En effet, l'armée de l'Air déploie sur la base aérienne de Bodø quatre Mirage 2000-5F du Groupe de Chasse 1/2 « Cigognes », des Rafale Air de l'Escadron de chasse 1/4 « Gascogne » et de l'Escadron de chasse 2/4 « La Fayette » de la 4ème Escadre de chasse, des Rafale du Régiment de Chasse 2/30 « Normandie Niémen » de la 30ème Escadre et un E-3F SDCA d’Avord. L'ensemble de ce détachement est mis en oeuvre par environ 300 aviateurs au sol (mécaniciens, armuriers, spécialistes avionique ou cellule, commandos, etc…).
• Enfin, Ørland voit le décollage et l'atterrissage de 2 E-3A Sentry AWACS de l'OTAN, 2 E-3D (Sentry AEW.1) de la Royal Air Force et de 3 KC-135 Stratotanker du 141st et du 174th Air Refueling Squadron de l'US Air National Guard.
A noter qu'un avion de ravitaillement en vol A330 MRTT (Voyager) de la Royal Air Force et qu'un KDC-10 de la Force aérienne royale néerlandaise opèrent depuis leur base aérienne respective, et que des F-35A Lightning II norvégiens sont également intégrés dans les missions.
© Groupe de chasse 1/2 « Cigognes » - Les 2000-5F au travail pendant ACE 2019.
© GC 1/2 « Cigognes » - Légende donnée par le Groupe depuis sa page Facebook : « Nos pilotes participent quotidiennement à deux tours lors de COMAO (Combined Air Operation) complexes et très dynamiques. La preuve en image avec cette formation 100 % experts DA composée de quatre 2000-5 (le 4e prend la photo) et 4 F-15C du 131st Fighter Squadron du Massachussets Air National Guard (Barnes ANGB). Lors de cette mission, nos -5 étaient les Red Air et les F-15 faisaient partie de la Defensive Counter Air d'en face. Nos ROE, dans ce cadre, nous interdisaient les engagements BVR, juste pour corser les choses ».

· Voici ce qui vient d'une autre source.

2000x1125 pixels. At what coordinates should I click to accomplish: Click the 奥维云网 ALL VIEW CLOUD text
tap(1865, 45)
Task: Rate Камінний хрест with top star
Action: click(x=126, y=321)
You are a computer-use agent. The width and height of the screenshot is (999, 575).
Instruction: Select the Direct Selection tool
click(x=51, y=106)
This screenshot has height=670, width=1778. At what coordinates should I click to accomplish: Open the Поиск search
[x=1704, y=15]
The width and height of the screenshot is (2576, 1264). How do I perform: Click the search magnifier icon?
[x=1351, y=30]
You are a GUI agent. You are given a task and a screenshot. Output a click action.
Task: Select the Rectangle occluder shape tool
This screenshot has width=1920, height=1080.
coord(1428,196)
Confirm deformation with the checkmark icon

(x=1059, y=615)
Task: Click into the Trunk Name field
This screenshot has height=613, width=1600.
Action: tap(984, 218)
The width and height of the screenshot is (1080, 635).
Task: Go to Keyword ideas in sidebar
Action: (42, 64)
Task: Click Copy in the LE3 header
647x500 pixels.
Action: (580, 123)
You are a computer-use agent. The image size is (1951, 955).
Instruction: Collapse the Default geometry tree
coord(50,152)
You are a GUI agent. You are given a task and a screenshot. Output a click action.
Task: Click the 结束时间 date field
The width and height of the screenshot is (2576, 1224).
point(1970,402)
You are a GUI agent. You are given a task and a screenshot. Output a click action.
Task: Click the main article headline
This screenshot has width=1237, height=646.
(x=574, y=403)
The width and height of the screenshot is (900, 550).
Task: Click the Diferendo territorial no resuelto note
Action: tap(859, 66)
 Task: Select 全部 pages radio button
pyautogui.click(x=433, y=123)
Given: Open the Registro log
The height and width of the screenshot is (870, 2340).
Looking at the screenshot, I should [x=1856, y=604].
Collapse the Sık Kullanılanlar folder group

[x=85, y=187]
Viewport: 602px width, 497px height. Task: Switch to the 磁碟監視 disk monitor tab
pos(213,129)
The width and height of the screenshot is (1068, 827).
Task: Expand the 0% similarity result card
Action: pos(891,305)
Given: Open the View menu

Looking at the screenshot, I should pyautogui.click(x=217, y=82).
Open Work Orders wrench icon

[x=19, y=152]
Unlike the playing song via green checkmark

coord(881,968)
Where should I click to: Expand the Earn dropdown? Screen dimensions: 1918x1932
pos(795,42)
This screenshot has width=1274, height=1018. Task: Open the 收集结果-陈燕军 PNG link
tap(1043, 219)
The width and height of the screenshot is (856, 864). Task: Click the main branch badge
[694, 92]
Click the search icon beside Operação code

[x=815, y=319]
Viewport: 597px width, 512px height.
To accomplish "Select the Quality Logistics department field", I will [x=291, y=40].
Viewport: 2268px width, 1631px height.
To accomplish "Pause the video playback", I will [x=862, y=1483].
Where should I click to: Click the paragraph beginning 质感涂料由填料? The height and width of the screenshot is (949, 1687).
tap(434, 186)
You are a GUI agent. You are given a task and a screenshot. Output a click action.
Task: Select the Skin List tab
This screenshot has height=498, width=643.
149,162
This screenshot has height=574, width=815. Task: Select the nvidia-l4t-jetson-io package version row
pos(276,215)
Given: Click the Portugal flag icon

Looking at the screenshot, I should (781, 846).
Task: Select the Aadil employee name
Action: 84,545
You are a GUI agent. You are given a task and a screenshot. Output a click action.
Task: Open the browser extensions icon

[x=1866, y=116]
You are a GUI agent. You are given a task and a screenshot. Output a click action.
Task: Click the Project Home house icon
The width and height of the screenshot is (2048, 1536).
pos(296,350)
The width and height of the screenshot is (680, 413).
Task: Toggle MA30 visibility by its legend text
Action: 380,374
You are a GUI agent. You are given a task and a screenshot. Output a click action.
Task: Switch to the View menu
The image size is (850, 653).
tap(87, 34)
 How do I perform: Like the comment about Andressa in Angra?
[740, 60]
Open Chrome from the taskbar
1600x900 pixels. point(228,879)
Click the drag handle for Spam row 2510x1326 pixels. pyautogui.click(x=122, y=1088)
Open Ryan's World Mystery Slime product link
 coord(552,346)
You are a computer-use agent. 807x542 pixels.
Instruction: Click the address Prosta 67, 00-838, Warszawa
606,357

Au cours de ces deux semaines d'exercice, les participants vont effectuer deux sorties par jour, une dans la matinée et la seconde dans la journée. Il s'agit généralement de mission de type « Entry Force » (ou d'entrée en premier). Pour les participants, le but consiste à rejoindre une zone d'opérations, d'y acquérir la supériorité aérienne, d'effectuer les objectifs (frappes au sol, reconnaissance, etc…) et de retourner sur la base de départ. Toutefois, en fonction des besoins en matière d'entraînement et de formation des forces aériennes présentes, certains équipages peuvent s'entraîner au maintien de compétences spécifiques (Mission commander, ravitaillement en vol, défense aérienne, etc…).
L'ensemble de ces opérations aériennes (COMAO : Composite air operations) rassemble à chaque fois entre 40 et 50 appareils différents (chasse, transport, guet aérien…). Le dispositif est globalement composé en deux forces avec la « Blue Force » et la « Red Force », qui joue les « ennemis ». De retour sur leur base aérienne, les aviateurs « débriefient » afin d'analyser leur mission et de voir si les objectifs ont été atteints.
La première mission qui est effectuée le matin se déroule dans l'espace aérien du pays d'où décollent les appareils. Toutefois, lors de la seconde vague l'après-midi, l'ensemble des participants traversent les frontières des trois pays et combattent sur une immense zone d'exercice située au nord de la Suède, de la Finlande et de la Norvège (régions septentrionales). Cette zone a l'avantage d'être peu habitée et peu survolée par des avions de ligne, ce qui limite les nuisances sonores et les risques avec les avions civils.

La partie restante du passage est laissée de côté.